On top of this there, is a pervasive disconnect between psychology and neuroscience. It is fundamentally impossible to study affective or cognitive phenomena such as emotion or foresight using animal models, since mice, rats and monkeys are all unable to communicate what they are feeling with humans. Instead, researchers study behaviours as a proxy – for instance, what a mouse does before it gets a reward, which is largely a matter of interpretation. But we lack a way to study actual emotions in mice – which, besides, are likely vastly different subjective experiences to those of humans. While mouse models have their uses, they are generally an insufficient representation of brain disease or even normal brain function in humans. 

It is without surprise then, that over the past 40 years there has been little improvements in the outcomes of patients with the most common brain diseases.
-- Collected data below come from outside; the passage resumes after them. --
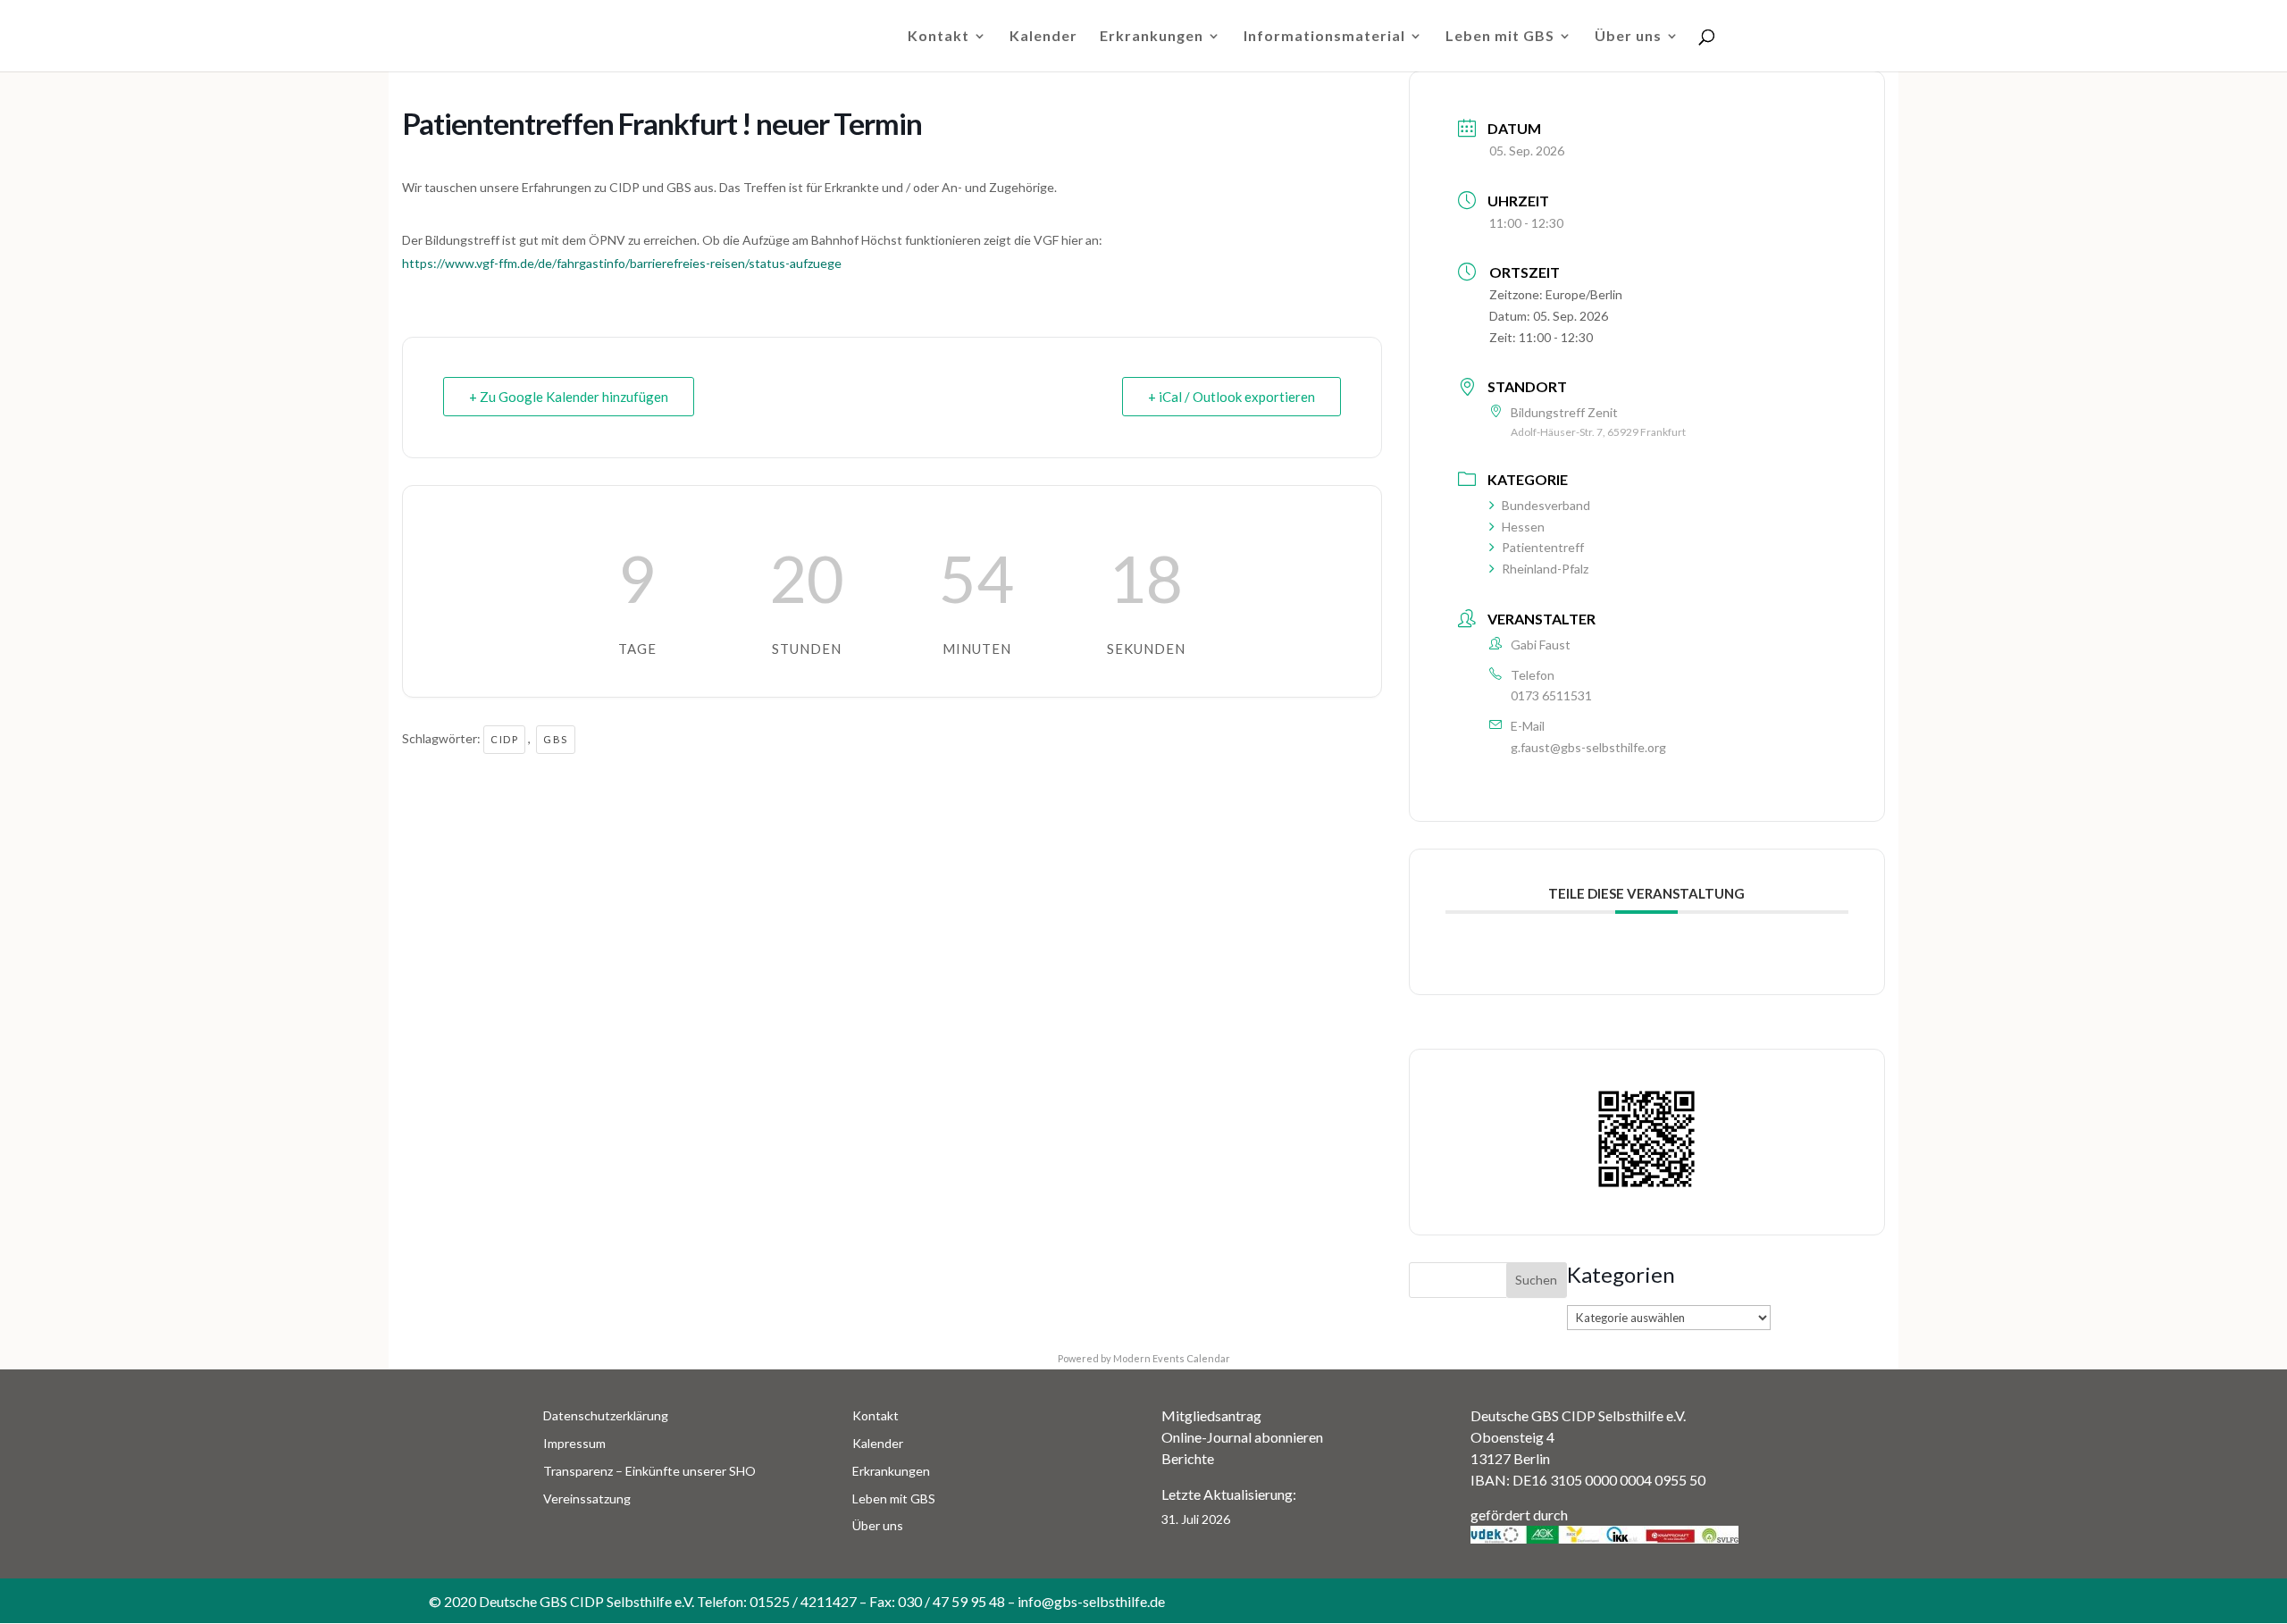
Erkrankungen (1151, 36)
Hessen (1523, 526)
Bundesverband (1546, 505)
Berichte (1187, 1458)
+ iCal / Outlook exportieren (1231, 397)
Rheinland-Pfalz (1545, 568)
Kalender (1043, 36)
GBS (555, 739)
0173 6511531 (1551, 695)
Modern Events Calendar (1171, 1358)
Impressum (574, 1443)
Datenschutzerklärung (605, 1415)
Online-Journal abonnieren (1242, 1436)
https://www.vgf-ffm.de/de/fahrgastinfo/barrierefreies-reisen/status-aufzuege (622, 263)
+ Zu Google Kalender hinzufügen (568, 397)
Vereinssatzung (587, 1498)
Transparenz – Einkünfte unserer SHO (649, 1470)
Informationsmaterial (1324, 36)
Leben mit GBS (1499, 36)
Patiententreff (1543, 547)
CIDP (504, 739)
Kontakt (938, 36)
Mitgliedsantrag (1211, 1415)
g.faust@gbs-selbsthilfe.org (1588, 747)
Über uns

Some pharmaceutical companies are abandoning research into drugs for psychiatric diseases altogether due to the high cost and low success rate. For example for Alzheimer’s, every time we think we have a promising new drug in development to break down the toxic amyloid plaques, we find that it fails in clinical trials, and moreover, we find that we were coming at the problem from the wrong angle altogether(3). We now know that we need to intervene long before amyloid deposits are prevalent, and long before symptoms are seen. Some research shows a portion of patients diagnosed with Alzheimer’s do not even have significantly more amyloid-β plaques in their brains than healthy controls, and amyloid pathology has been observed in cognitively healthy elderly individuals, suggesting that amyloid-driven tauopathy may at best only be part of the problem. Thus, we currently lack even an effective diagnostic criteria for neurodegenerative disorders. Treatment for Alzheimer’s is largely symptomatic; we are a long way off from understanding the root causes of the disease. Progress is slow, but we are learning. 

There is also the problem of brain scanning. The most prevalent form of brain imaging in neuroscience and psychology is undoubtedly functional magnetic resonance imaging (fMRI). However, again, this is a proxy – fMRI measures blood flow across the brain while the subject is engaged in a particular task or activity; it does not directly measure neuronal activity(4). One unpublished study from 2009 found apparent cognitive activity in the brain of a dead salmon(5), highlighting the risk of false positives in fMRI studies. Similarly, electroencephalography (EEG) measures electrical activity at the brain surface – however it lacks specificity in that it does not measure the activity of specific neurons or sets of neurons, but rather of a crude combination of electrical currents across a particular brain area. Unfortunately, it is not yet possible to measure the activity of a specific set of neurons in living, human brain tissue. 

However, a small minority of forward-thinking neuroengineers are currently working on measuring real-time electrical brain activity in vivo, in humans. This is already possible in the brains of mice and in monkeys, but not yet in humans. Thus, hopefully in the not-too-distant future, we will be able to record activity from specific sub-sets of neurons and correlate this with not only behaviour, but with thought, emotion and, of course, depression. 

With a little imagination, let’s fast forward 100, or perhaps only 50 years. We now understand the root causes of Alzheimer’s, Parkinson’s, depression, schizophrenia etc., and are able to deliver targeted genetic or drug therapies, custom-made for each patient, to treat brain disease both symptomatically, and more importantly, prophylactically. Furthermore, we now understand that these disorders which we considered one disease, were in fact different diseases with similar symptoms but vastly different biological causes, each requiring a different treatment. We will look back to the primitive days of neuroscience – the early 21st century – and be amazed that the majority of brain diseases were being treated with the wrong drugs, which were more often than not completely ineffective, or even counter-productive(6,7).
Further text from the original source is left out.